Rule 9(b): Evolve sufficiently
pled the who, where, what, and how. “Abbott is correct that Evolve has not
pleaded exact times and exact locations, that is when and where the challenged
statements or labels were delivered to ‘hospitals and NICUs.’ Yet, Rule 9(b)’s
particularity standard requires ‘flexibility when information lies outside of
[the] plaintiff’s control.’ And as between the parties, it is Abbott that knows
the exact times and dates of its sales pitches and product deliveries to its
customers in this case. Therefore, Evolve’s pleading satisfies Rule 9(b).”
Puffery: Were
“statements that Tri-Blend is a ‘unique blend’ with ‘high-quality probiotic
strains,’ exhibits ‘potency & stability,’ and has ‘functional advantages
over single strain probiotics’ ” actionable? First, statements are not puffery
if they can be tested—if they make “objective claims” that describe “specific
or absolute characteristics of a product capable of testing.” “Second,
commercial statements are not puffery if reasonable consumers could rely on
them in their purchasing decisions—if they are ‘specific’ enough to induce ‘consumer
reliance.’” Evolve alleged that the physical characteristics of the strains
causing them to differ were measurable, as were the strains’ clinical effects
on preterm infants. It was reasonable to infer that probiotic viability in
manufacture and transport was also measurable, and that potential consumers—here,
hospitals and their NICUs—are aware that infant probiotic products can be
tested for function and efficacy. Thus, it was reasonable to infer that
customers of infant probiotic products rely on such commercial language as “poten[t],”

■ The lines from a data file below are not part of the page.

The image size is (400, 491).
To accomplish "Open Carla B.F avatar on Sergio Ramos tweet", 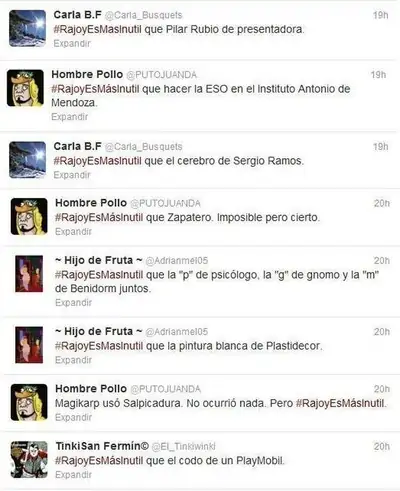I will click(x=27, y=160).
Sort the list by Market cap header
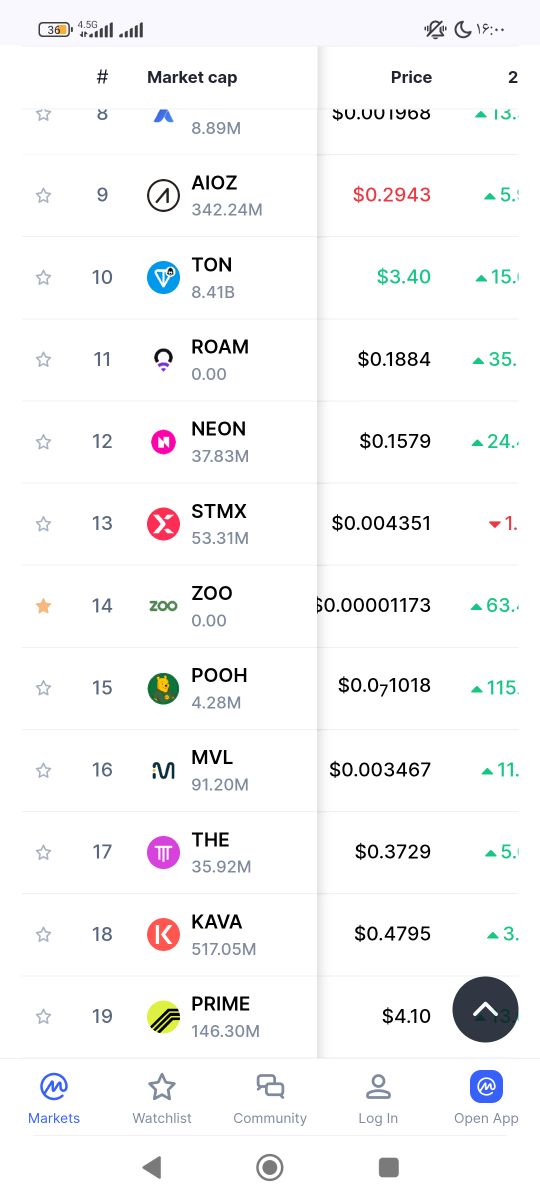This screenshot has width=540, height=1200. [192, 77]
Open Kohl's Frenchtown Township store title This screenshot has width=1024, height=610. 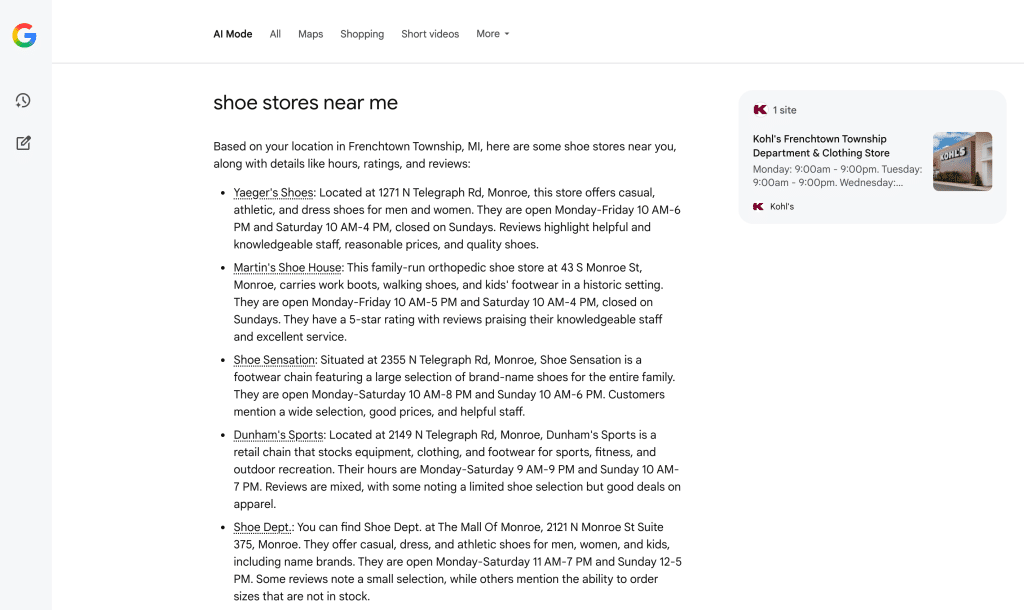coord(821,146)
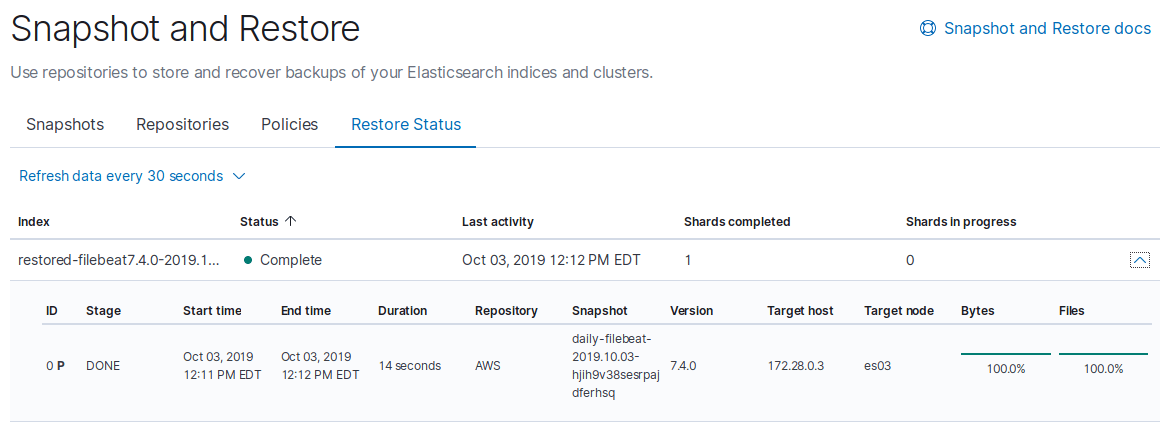Click the Shards in progress header
This screenshot has height=438, width=1172.
click(x=961, y=222)
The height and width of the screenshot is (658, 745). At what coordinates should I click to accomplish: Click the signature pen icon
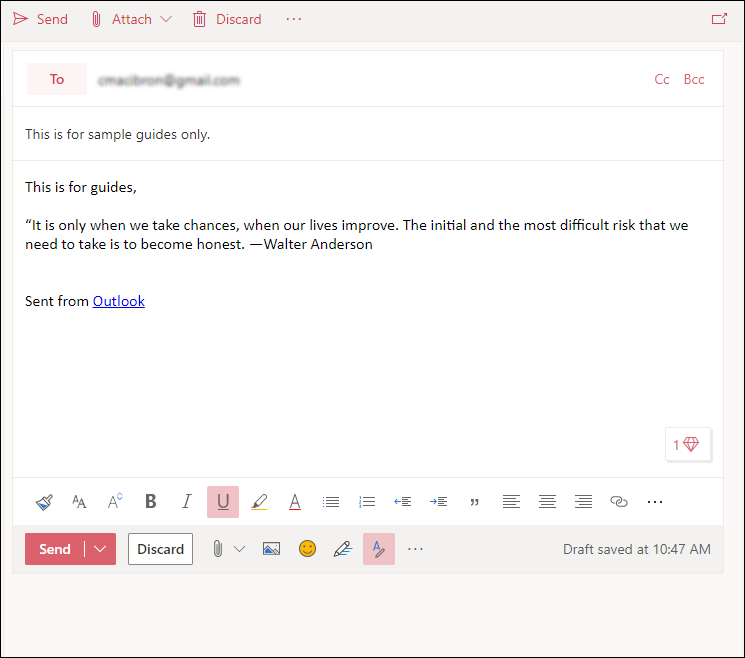[x=343, y=549]
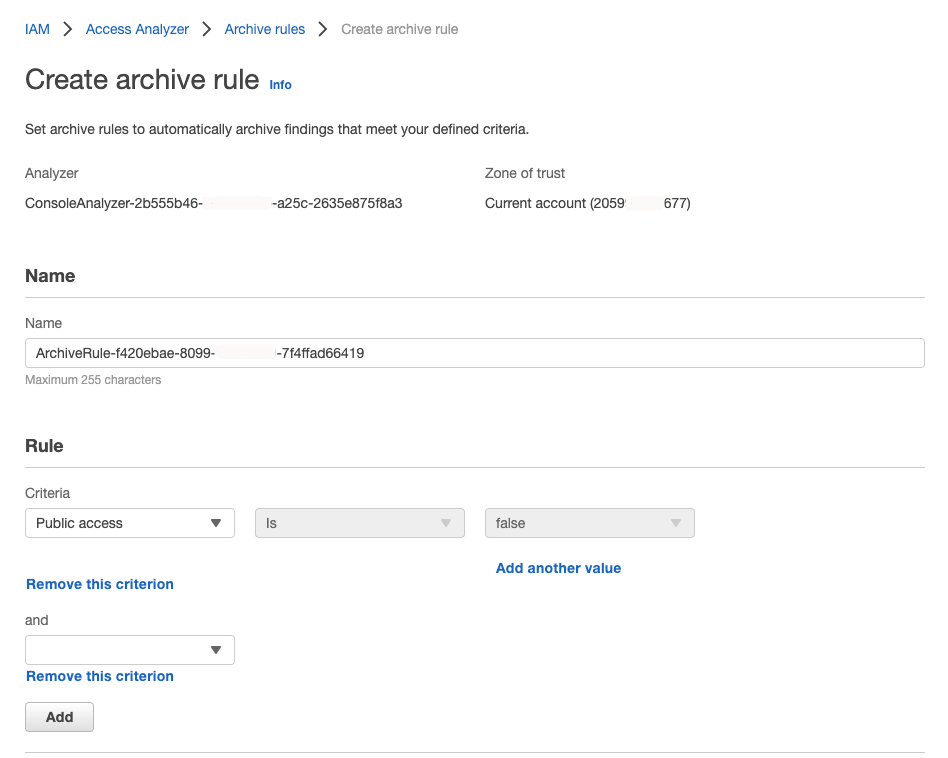Open Access Analyzer from the breadcrumb
The height and width of the screenshot is (758, 948).
point(136,29)
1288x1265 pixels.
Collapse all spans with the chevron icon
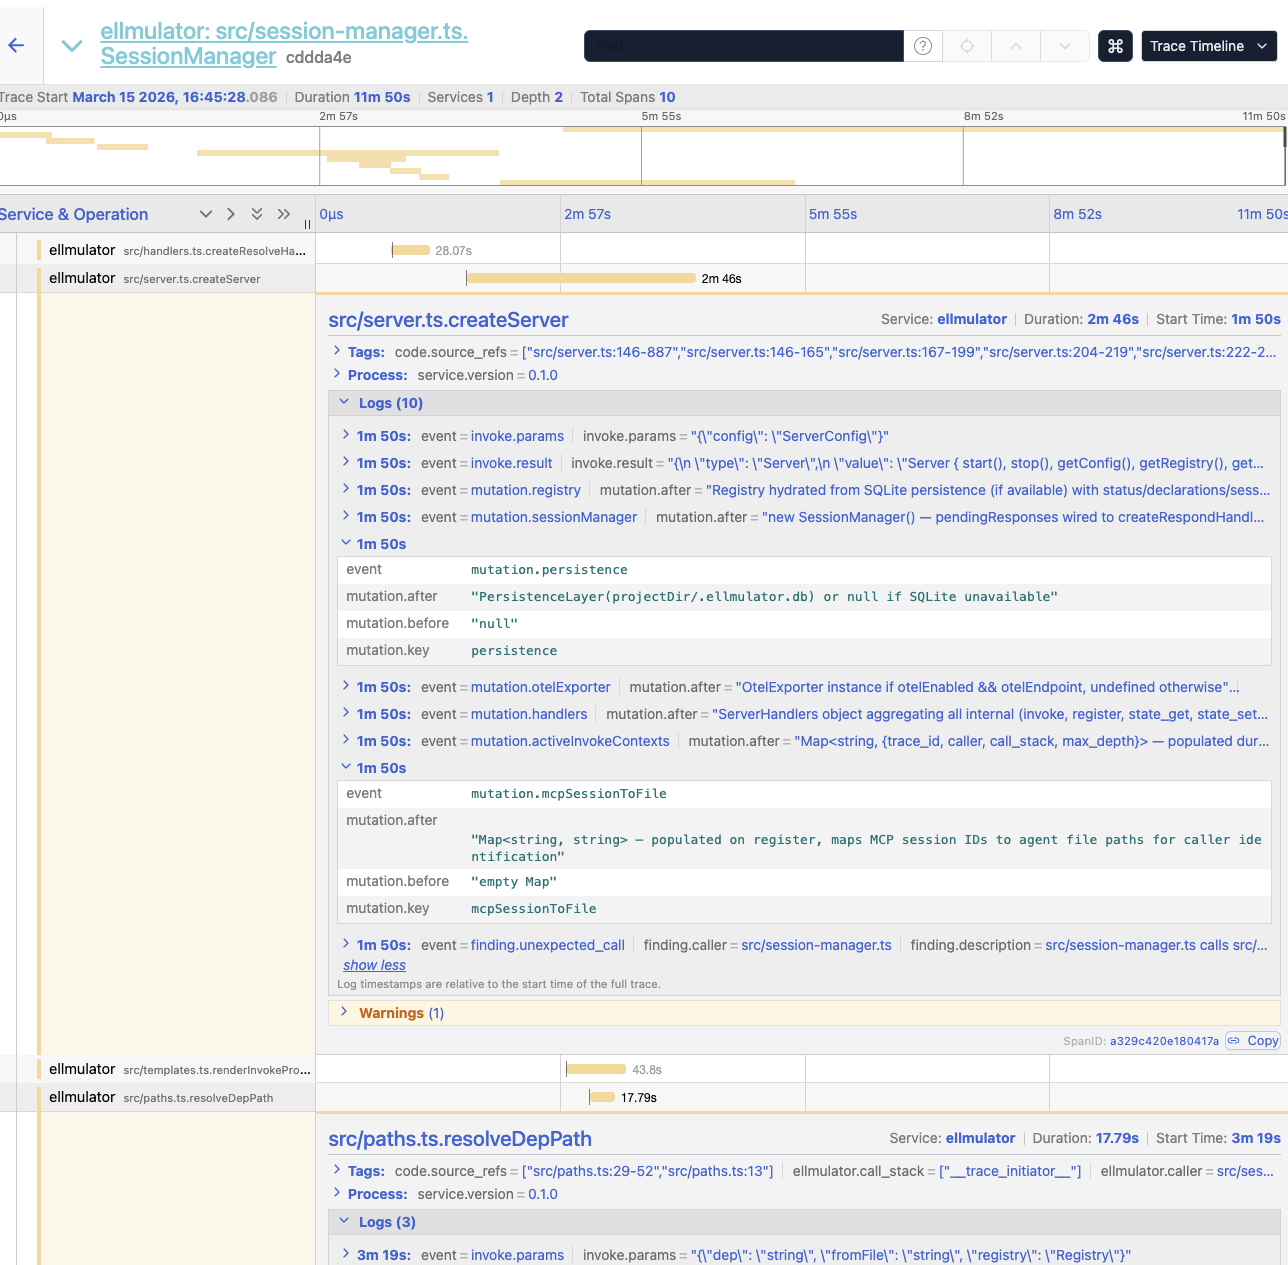click(x=206, y=214)
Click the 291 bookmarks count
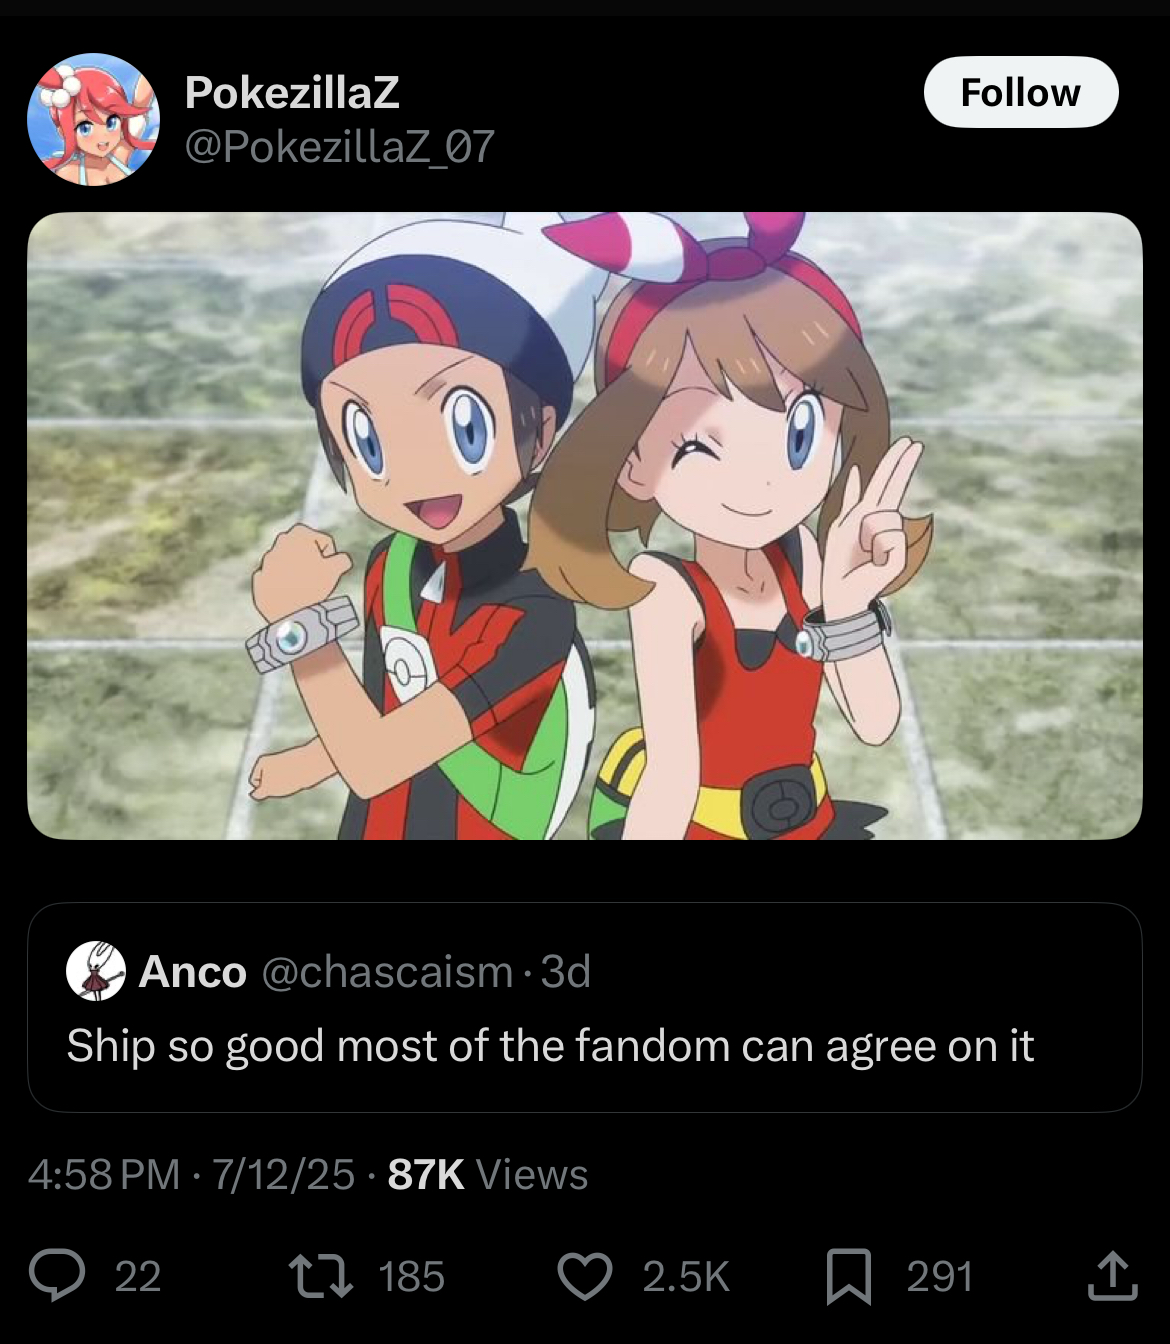1170x1344 pixels. (940, 1277)
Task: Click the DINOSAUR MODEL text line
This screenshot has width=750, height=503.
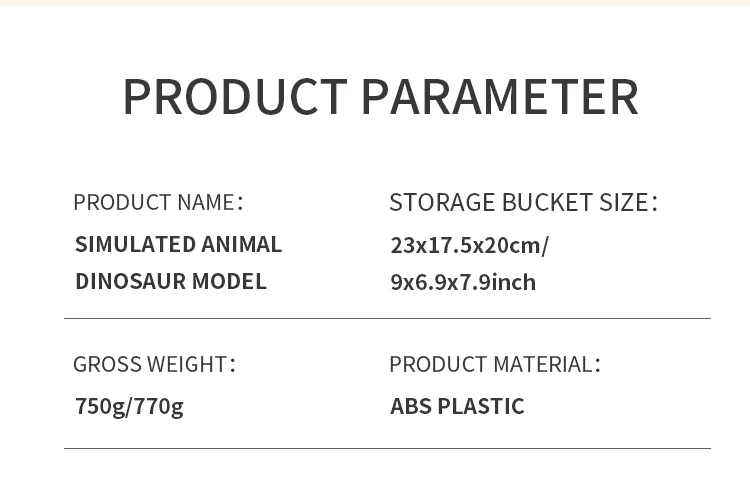Action: 170,281
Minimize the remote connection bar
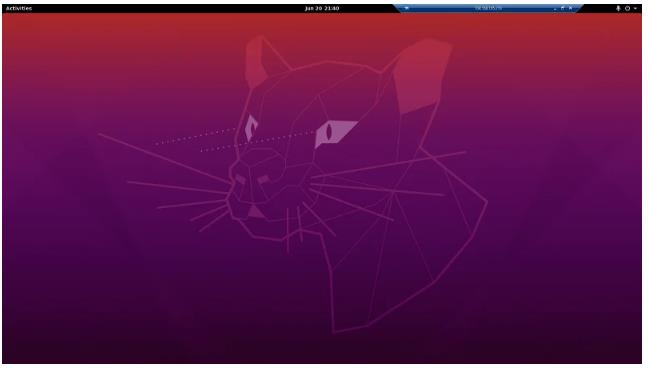Viewport: 648px width, 369px height. point(555,8)
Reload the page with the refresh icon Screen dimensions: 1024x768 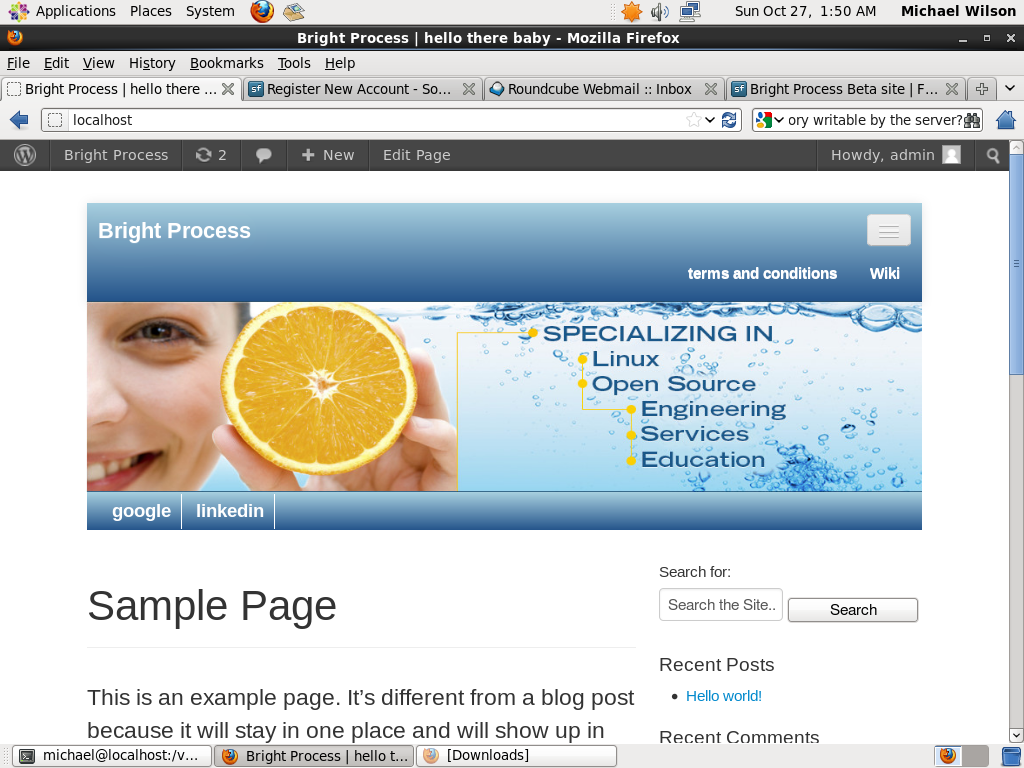(729, 119)
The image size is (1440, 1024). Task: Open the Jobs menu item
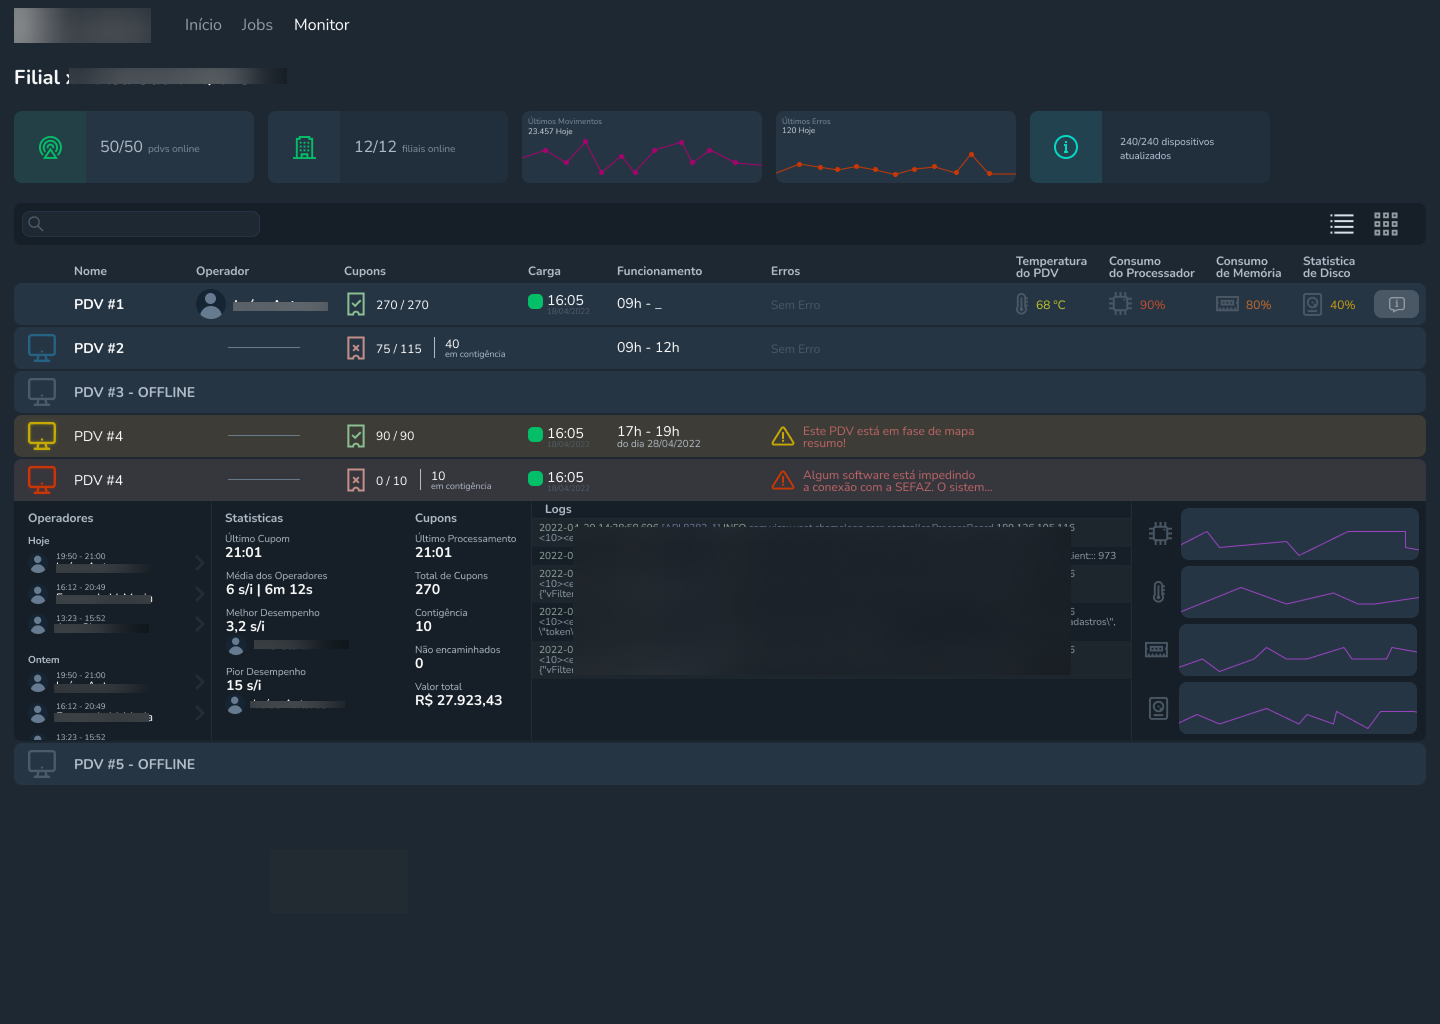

“stabl[e],” and “high-quality” to denote the products’ function and efficacy. So
too with statements that Tri-Blend is a “unique blend” with “functional
advantages over single strain probiotics,” which “invokes a testable comparison
between single-strain and multi-strain probiotics.” Abbott’s own exhibits
specifically cited a scientific study to support the statements that Abbott’s
Tri-Blend product is a “unique blend” and that multi-strain probiotics “may
have functional advantages over single strains.” Another stated that Abbott’s
product has been subjected to “controlled, rigorous testing,” that its “product
potency & stability [is] ensured,” and that the product was “tested.” Consumers could reasonably treat these as
statements of fact. Nor was the use of
the word “may” in “may have functional advantages over single strain
probiotics” protection against misleadingness, since Evolve was entitled to
present evidence of actual consumer understanding.
What about the allegedly implied misrepresentation that infantis BB-02 accounted for 1/3 of the product? Abbott argued that its label wasn’t “commercial advertising or promotion.” But that phrase means nothing more than “promotional material disseminated to anonymous recipients.” The label was that. It was plausible that describing the product as a “blend” of three ingredients implicitly conveys to consumers the message that those three ingredients are present in equal parts.